• What the task requires: State how many lines in the data below contain the string "perform", matching case exactly. Reply with the number alone.

________________________________________

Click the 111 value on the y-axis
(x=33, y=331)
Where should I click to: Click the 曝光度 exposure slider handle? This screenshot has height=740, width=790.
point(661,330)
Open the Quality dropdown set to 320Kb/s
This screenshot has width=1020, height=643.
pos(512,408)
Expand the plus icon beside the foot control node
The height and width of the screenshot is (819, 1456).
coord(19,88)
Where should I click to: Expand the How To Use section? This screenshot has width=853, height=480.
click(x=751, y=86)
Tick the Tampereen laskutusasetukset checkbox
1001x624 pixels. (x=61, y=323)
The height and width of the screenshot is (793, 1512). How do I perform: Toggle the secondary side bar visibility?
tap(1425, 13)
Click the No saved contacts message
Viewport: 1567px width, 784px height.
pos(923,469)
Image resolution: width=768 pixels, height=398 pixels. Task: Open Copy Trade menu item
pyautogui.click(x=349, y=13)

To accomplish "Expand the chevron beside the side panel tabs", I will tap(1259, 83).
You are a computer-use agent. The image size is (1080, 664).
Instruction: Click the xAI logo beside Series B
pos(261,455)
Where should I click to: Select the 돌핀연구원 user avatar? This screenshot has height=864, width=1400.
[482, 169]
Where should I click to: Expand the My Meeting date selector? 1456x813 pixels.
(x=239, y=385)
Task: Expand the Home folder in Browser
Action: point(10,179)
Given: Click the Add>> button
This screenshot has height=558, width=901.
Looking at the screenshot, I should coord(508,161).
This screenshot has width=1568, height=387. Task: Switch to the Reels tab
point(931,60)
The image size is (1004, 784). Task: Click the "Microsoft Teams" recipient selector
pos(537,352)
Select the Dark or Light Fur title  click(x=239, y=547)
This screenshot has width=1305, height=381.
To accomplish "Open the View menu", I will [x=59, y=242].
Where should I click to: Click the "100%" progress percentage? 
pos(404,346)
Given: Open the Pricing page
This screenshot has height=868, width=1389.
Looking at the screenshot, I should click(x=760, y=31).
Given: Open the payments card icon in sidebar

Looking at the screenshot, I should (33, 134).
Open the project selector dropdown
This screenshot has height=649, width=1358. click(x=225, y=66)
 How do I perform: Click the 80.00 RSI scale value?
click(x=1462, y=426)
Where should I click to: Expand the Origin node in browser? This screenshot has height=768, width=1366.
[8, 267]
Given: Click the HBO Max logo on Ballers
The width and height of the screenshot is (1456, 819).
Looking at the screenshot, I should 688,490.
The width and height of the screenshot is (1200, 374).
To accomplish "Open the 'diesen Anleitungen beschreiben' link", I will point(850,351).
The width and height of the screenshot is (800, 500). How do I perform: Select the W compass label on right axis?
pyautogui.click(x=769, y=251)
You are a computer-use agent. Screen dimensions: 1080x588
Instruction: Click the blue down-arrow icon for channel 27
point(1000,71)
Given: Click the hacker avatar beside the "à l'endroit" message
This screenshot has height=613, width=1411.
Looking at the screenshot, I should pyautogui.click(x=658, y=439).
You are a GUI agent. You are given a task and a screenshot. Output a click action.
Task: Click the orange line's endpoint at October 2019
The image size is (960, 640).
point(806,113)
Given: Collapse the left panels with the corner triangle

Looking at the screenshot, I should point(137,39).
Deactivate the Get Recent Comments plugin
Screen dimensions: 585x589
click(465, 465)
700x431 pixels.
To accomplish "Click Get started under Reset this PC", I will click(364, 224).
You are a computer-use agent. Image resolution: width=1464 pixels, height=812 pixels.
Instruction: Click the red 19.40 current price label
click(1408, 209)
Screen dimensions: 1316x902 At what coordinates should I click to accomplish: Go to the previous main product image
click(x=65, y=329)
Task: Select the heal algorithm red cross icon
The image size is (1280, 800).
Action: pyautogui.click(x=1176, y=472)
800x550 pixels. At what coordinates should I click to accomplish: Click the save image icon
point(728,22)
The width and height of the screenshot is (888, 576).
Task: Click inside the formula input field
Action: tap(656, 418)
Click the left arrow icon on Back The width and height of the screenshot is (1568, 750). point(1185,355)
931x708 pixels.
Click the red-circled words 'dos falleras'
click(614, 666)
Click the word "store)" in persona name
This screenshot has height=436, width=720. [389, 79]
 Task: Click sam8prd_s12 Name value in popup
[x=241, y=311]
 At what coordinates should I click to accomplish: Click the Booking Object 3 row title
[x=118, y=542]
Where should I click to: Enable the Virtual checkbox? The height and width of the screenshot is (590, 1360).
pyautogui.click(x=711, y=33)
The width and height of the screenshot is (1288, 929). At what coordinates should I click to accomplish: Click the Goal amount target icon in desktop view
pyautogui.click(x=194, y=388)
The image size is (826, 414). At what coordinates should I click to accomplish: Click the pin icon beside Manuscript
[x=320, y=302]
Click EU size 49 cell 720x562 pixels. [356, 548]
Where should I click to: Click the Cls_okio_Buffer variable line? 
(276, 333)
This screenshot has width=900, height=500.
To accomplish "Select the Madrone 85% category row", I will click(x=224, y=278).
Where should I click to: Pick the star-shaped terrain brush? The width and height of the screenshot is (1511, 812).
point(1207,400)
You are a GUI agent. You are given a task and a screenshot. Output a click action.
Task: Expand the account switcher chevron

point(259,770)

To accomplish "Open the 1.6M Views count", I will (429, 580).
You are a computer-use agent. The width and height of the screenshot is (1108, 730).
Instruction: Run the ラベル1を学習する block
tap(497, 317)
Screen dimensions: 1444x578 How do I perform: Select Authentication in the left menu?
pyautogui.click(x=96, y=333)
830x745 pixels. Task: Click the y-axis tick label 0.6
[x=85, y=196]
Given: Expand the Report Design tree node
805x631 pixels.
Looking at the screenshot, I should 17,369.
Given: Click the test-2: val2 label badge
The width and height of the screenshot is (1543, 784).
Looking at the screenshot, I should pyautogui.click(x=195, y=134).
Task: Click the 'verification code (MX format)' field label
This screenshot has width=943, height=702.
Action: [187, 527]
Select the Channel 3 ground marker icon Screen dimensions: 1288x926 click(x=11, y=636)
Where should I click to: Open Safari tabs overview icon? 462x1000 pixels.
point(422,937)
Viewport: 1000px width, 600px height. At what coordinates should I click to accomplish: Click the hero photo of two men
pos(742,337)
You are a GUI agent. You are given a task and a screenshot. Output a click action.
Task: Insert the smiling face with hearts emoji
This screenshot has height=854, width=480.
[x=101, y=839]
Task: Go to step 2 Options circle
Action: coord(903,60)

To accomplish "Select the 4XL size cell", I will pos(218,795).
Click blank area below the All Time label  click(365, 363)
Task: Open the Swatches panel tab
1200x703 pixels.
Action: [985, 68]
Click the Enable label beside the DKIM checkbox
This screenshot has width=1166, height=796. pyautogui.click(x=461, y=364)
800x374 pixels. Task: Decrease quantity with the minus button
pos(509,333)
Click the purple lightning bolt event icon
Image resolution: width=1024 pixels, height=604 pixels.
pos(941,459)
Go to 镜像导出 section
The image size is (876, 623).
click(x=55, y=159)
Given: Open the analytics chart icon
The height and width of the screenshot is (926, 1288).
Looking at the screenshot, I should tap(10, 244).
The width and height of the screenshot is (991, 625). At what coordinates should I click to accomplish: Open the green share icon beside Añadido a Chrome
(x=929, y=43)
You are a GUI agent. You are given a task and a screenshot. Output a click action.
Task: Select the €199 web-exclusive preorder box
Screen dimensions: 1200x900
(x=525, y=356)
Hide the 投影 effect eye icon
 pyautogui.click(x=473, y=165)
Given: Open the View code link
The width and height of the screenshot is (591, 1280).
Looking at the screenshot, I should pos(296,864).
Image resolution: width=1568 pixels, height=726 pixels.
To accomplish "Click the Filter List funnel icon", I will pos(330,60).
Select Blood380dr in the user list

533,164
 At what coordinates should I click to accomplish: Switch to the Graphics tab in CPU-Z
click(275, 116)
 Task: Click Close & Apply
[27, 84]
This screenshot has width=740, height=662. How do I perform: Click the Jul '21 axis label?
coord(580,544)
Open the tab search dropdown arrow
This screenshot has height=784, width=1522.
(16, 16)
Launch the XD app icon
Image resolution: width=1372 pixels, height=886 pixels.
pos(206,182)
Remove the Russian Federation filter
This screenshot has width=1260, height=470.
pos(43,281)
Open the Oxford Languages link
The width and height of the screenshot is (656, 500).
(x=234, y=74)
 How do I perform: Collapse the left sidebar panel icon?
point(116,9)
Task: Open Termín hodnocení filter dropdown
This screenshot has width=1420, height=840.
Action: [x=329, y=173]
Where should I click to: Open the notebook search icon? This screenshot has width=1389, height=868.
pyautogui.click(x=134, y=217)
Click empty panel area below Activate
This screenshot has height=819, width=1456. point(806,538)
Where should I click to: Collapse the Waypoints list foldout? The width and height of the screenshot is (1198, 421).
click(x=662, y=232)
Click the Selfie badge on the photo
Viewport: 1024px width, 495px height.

________________________________________

• Task solution: 6